● Page excerpt:
------------------------------------------------
Reputation: 466
I have a dataset that contains Congressional members name followed by their state and district number. Ideally I would like to split the string into new columns containing the representatives name, state, and district #. I can successfully split one but since the strings are different lengths it will not match other strings. Below is a reproducable sample.
current_data <- tibble(
names = c("Ralph Abraham La. 5", "Robert B. Aderholt Ala. 4", "Rick W. Allen Ga. 12", "Mark Amodei Nev. 2",
"Kelly Armstrong N.D. 0", "Jodey Arrington Tex. 19"),
party = c("R", "R", "R","R", "R", "R"),
vote = c("N","N","N","N","N","N"))
Here is a sample of what I would like it to look like.
desired_data <- tibble(
names = c("Ralph Abraham", "Robert B. Aderholt", "Rick W. Allen", "Mark Amodei",
"Kelly Armstrong", "Jodey Arrington"),
state = c("La.", "Ala.", "Ga.", "Nev.", "N.D.", "Tex."),
district_num = c(5,4,12,2,0,19),
party = c("R", "R", "R","R", "R", "R"),
vote = c("N","N","N","N","N","N"))
Hope y'all can help me out. Thank you!
Upvotes: 1
Views: 50
Reputation: 79338
current_data%>%
separate(names,c("names","state","district"),"\\s(?=\\S+\\s+\\d)|\\s+(?=\\d)")
# A tibble: 6 x 5
names state district party vote
<chr> <chr> <chr> <chr> <chr>
1 Ralph Abraham La. 5 R N
2 Robert B. Aderholt Ala. 4 R N
3 Rick W. Allen Ga. 12 R N
4 Mark Amodei Nev. 2 R N
5 Kelly Armstrong N.D. 0 R N
6 Jodey Arrington Tex. 19 R N
Upvotes: 1
------------------------------------------------
● Collected data:
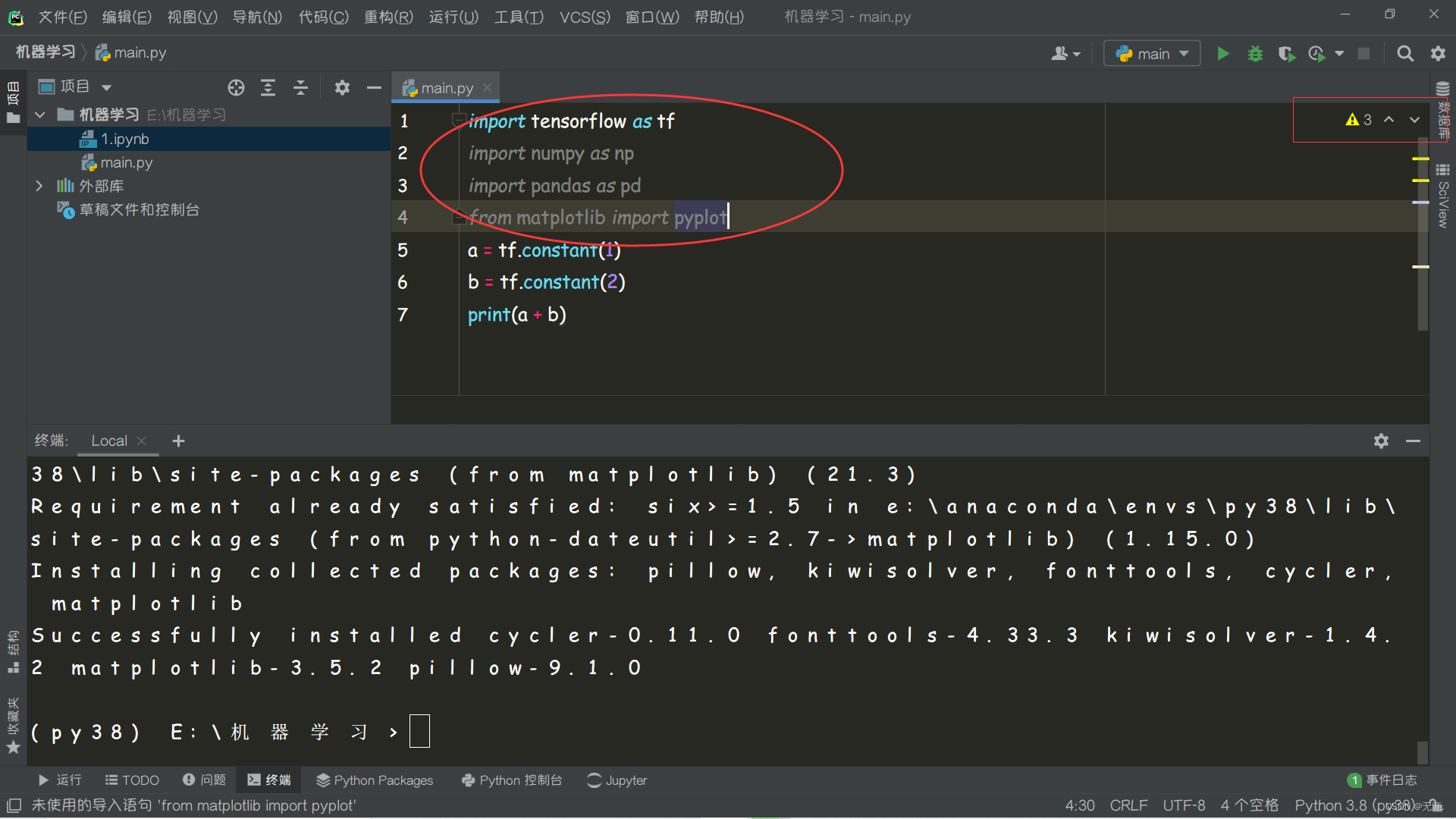Run with coverage shield icon
The width and height of the screenshot is (1456, 819).
pos(1286,54)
------------------------------------------------
● Exercise instructions:
[1] In the thread on splitting congressional names, rewrite the paragraph beginning "I have a dataset that contains" more briefly, keeping its main facts.
[2] From the thread on splitting congressional names, copy word for word the text between "Here is a sample" and "out. Thank you!", inclusive.

● Solutions per task:
[1] The dataset holds each member of Congress's name followed by a state and district number. The goal is to split each string into separate columns for name, state, and district number. A split that works for one string fails on the others because the strings vary in length. A reproducible sample follows.

[2]
Here is a sample of what I would like it to look like.
desired_data <- tibble(
names = c("Ralph Abraham", "Robert B. Aderholt", "Rick W. Allen", "Mark Amodei",
"Kelly Armstrong", "Jodey Arrington"),
state = c("La.", "Ala.", "Ga.", "Nev.", "N.D.", "Tex."),
district_num = c(5,4,12,2,0,19),
party = c("R", "R", "R","R", "R", "R"),
vote = c("N","N","N","N","N","N"))
Hope y'all can help me out. Thank you!